Life is not simple but it need not be as complicated as we usually make it. Often, life is simultaneously both simple and complex. For example, the needs of the newborn infant are simple—to be held, loved, changed, fed and to sleep and to be given a safe place to do all of these things. At the same time, the requirements of the parent are complex—to provide the home and the safety the child needs, to do the changing, the holding and the loving. There is a lot more to successfully being a parent than there is to successfully being an infant.
As a general rule, life gets more and more complicated and demanding as we move through childhood, adolescence and young adulthood. When you are a child, you are taught how to be in the world, how to socialize, how to take care of more and more of your basic needs. Later, there is the mastery of more difficult subjects and developmental tasks until we hit the incredible, overwhelming unpredictability of adolescence. The bewildering urges of hormones and growing bodies compete with continued dependence on parents and powerful impulses toward independence.
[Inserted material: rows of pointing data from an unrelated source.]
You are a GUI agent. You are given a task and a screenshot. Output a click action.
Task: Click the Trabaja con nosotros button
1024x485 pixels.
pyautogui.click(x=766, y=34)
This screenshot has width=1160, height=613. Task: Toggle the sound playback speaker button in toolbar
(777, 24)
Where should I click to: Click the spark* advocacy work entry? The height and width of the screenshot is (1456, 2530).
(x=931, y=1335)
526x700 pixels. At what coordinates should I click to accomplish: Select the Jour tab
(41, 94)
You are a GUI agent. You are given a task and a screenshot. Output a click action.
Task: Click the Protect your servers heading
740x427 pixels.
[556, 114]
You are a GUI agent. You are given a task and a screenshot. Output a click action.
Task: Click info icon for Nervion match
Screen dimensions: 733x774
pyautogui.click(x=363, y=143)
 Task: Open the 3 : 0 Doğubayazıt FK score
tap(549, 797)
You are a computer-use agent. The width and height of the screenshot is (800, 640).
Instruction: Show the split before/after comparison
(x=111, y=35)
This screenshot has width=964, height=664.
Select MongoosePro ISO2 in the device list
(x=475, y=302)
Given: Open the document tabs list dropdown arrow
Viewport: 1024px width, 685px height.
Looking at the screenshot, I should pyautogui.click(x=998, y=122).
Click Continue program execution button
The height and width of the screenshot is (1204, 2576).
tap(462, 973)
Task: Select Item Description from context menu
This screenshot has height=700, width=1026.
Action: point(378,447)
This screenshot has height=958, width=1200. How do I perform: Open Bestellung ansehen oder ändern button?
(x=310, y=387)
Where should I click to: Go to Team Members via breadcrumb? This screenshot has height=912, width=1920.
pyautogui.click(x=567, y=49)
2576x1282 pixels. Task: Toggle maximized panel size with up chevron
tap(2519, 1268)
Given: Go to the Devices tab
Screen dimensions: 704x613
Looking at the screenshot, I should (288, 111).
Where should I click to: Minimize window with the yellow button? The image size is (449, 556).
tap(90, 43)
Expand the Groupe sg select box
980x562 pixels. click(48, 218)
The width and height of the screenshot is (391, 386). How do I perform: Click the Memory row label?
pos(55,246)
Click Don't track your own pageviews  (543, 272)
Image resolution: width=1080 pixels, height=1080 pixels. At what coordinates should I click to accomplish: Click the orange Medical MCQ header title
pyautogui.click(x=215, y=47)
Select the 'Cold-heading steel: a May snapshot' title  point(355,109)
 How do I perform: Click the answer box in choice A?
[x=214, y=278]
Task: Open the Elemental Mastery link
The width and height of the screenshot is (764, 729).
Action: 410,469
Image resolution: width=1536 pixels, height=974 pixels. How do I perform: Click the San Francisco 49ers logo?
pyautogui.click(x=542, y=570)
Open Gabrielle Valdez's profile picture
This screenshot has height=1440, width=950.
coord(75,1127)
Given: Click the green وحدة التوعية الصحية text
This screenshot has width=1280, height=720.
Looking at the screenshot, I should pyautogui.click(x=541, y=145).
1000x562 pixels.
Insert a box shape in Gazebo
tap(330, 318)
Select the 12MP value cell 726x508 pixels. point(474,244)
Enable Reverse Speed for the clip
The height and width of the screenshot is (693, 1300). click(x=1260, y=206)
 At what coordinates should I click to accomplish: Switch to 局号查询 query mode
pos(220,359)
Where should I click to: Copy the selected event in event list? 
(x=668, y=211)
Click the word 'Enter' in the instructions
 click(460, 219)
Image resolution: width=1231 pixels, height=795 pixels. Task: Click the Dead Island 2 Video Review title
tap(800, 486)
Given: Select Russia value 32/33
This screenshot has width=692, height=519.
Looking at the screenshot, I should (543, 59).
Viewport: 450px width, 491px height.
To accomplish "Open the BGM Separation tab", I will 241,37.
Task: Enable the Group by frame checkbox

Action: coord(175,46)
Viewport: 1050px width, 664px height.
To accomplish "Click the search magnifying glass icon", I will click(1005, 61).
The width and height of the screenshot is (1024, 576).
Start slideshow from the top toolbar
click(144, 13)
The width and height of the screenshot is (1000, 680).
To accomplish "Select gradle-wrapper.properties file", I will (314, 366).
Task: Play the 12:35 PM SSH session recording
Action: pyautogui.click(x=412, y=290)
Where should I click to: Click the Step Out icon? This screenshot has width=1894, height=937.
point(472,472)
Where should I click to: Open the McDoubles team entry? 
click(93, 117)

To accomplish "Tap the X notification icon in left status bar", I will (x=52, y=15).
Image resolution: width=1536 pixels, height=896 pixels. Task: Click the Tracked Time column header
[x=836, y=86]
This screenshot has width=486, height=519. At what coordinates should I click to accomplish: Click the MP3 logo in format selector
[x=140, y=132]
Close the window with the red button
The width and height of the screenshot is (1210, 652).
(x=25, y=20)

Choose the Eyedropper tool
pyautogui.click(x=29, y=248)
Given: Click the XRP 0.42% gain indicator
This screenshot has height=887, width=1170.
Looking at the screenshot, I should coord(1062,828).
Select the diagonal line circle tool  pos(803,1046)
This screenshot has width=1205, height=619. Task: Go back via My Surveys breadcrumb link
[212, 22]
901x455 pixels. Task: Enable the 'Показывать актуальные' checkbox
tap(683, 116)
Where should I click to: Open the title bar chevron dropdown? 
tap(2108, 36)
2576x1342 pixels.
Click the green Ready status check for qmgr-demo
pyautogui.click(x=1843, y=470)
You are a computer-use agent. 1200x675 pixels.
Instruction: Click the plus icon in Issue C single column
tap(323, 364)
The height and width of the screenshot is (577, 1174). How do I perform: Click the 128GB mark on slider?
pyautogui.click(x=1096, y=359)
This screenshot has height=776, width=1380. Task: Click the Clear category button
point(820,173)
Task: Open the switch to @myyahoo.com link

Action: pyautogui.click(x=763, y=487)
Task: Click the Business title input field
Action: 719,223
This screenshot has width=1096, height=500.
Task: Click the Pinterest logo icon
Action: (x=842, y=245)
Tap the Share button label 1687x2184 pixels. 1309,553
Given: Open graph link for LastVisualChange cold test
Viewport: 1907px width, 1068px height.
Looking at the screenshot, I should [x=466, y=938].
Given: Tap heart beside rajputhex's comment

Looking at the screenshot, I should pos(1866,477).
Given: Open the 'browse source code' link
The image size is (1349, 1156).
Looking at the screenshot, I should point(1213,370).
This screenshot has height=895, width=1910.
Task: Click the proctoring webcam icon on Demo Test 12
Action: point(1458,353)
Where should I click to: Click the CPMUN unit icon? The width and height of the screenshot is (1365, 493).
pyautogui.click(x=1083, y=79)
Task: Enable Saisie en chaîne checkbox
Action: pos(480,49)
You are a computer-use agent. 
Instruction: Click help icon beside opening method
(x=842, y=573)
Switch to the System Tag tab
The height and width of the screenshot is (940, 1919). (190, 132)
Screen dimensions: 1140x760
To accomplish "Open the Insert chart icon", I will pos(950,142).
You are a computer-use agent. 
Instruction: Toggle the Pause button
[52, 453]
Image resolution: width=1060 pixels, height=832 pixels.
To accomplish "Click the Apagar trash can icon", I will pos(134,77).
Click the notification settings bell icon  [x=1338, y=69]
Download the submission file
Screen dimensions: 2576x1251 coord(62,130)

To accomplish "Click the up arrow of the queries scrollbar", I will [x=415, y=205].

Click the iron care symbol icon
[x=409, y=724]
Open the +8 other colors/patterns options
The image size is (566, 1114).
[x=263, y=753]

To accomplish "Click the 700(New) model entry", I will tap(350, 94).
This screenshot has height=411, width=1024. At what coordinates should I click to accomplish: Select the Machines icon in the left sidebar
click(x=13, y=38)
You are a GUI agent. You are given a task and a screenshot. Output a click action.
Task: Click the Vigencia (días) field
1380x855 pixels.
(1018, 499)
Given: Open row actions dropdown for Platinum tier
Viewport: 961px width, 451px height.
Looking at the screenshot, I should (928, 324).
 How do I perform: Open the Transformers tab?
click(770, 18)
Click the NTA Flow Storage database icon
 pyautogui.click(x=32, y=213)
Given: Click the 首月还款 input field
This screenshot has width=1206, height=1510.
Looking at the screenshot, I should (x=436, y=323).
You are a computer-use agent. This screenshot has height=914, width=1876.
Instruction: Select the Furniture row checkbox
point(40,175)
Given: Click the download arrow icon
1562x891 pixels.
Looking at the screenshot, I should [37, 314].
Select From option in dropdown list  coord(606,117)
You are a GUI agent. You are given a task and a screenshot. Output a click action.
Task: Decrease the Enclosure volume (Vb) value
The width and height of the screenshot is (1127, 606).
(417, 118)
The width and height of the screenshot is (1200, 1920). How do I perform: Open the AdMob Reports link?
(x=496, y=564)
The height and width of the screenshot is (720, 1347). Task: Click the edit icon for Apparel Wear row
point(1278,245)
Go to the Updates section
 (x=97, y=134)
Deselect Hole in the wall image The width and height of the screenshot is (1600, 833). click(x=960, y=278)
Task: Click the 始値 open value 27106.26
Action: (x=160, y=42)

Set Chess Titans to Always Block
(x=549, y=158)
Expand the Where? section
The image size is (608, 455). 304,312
The “freedoms” of adulthood, we find, are both real and illusory. We gain autonomy but also responsibilities. We seek a way to earn our own livelihood and begin to establish our own home and lifestyle. Along with this comes the complexity of romantic relationships and the decision of whether or when to partner and possibly begin a family. Then the fun really starts! Taxes, insurance, cars and homes to maintain, children to raise, and adult relationships to nurture. None of these things are simple.
Yet many of us long for a greater degree of simplicity and sometimes, as we become older, we are able to achieve it by degrees. Don’t get me wrong. Old age is not simple and certainly not easy! But many of us do find ways to make our lives simpler than they were in our younger adult years. Our children (hopefully) launch into the world, perhaps we can eventually retire and our time slowly becomes more and more our own. We let go of “things” and people that we no longer need or that no longer serve us. Simplifying our lives is one of the greatest challenges and gifts of growing older. Let’s talk about how we may choose to simplify our complex lives as we age.
- What period of life was most complicated and demanding for you? Which was the least complicated and demanding?
- Do you feel you were prepared and allowed to grow into the complexity of adult life or was it thrust on you abruptly by circumstance or family disruption?
- Has your life become more complicated or simpler as you have become older?
- Do you desire greater simplicity in your current or future life and what would that look like?
- In what ways have you already moved toward simplifying your life? Are you satisfied with these changes? What additional changes would you like to make?